California city, settled 1839, named for its river (1808), from Spanish sacramento, in honor of the Holy Sacrament (see sacrament).
member of a Jewish group in New Testament times, Middle English Saduce, from Old English, from Late Latin Sadducaei (plural), from Greek Zaddoukaios, an inexact transliteration of Hebrew tzedoqi, from the personal name Tzadhoq "Zadok" (II Samuel viii.17), the high priest from whom the priesthood of the captivity claimed descent. According to Josephus the sect denied the resurrection of the dead and the existence of angels and spirits, but later historians regard them as the political party of the priestly class more than a sect. The man's name sometimes was said to mean "the just one," but OED finds this "philologically untenable." Related: Sadducean; Sadduceeism; Sadducaic; Saducaical; Saduceeic.
It is not easy to define exactly the doctrine of the Sadducees, because It was a negative rather than a positive philosophy, and a speculative rather than a practical system ; and for our knowledge of it we are almost wholly dependent on the representations of its opponents. It was the doctrine of the rich, the worldly, and the compliant. [Century Dictionary]
fem. proper name, a familiar form of Sarah. Sadie Hawkins Day (1939) is from name of a character in U.S. newspaper cartoon strip "Li'l Abner," by Al Capp (1909-1979); in reference to a day in early November on which women take the lead in romantic matters.
southern Vietnamese city, capital of former South Vietnam, named for its river, which bears a name of uncertain origin.

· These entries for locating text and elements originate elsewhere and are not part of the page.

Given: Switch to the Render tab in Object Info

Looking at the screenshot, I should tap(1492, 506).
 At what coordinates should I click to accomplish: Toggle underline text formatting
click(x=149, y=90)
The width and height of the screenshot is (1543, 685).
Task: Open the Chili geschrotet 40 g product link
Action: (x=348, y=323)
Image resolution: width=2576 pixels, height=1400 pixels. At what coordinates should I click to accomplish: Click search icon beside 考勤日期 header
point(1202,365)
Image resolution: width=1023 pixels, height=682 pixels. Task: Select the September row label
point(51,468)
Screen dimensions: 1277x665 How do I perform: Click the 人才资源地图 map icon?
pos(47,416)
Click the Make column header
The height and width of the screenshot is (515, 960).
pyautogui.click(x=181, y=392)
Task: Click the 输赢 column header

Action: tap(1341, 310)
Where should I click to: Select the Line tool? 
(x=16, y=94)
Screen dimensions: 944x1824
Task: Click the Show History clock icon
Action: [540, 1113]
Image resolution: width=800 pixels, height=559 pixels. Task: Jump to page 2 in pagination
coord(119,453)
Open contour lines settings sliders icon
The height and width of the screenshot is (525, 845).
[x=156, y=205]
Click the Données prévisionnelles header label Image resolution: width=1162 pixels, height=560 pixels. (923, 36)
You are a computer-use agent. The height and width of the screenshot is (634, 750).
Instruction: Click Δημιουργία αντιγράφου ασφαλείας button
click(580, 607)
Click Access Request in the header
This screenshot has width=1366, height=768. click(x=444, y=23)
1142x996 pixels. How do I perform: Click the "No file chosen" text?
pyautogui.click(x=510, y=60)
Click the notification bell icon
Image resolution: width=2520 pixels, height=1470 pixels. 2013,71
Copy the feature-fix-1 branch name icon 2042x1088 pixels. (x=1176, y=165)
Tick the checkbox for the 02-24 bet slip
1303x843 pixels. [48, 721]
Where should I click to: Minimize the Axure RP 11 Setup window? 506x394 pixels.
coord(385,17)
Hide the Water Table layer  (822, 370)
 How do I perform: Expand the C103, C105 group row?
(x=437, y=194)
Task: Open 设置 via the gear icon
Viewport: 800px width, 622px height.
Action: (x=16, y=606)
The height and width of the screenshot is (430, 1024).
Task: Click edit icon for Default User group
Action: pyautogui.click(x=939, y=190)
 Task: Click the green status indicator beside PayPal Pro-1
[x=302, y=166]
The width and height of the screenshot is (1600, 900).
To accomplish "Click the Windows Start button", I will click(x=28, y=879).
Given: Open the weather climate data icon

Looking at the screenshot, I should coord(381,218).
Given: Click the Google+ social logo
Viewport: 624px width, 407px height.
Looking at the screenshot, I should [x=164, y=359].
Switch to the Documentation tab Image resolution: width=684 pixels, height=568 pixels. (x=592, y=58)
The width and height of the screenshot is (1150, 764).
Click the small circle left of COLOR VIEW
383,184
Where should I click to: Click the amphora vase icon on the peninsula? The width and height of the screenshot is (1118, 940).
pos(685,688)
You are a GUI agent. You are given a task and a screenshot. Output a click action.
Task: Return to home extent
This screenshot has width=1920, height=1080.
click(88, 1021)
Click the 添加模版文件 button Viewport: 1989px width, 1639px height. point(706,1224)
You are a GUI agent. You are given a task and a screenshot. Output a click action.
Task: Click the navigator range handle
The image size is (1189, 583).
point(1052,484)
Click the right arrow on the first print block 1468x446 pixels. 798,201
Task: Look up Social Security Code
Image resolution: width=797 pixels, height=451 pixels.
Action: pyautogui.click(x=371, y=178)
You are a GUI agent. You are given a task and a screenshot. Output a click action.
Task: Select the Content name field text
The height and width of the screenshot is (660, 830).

place mentioned in Genesis xiv.18, from Hebrew Shālēm, usually said to be another name for Jerusalem and to mean "peace" (compare Hebrew shalom, Arabic salaam). A typical meetinghouse name among Baptists and Methodists, so much so that by mid-19c. it (along with Bethel and Ebenezer) had come to be used in Britain generically to mean "non-conformist chapel."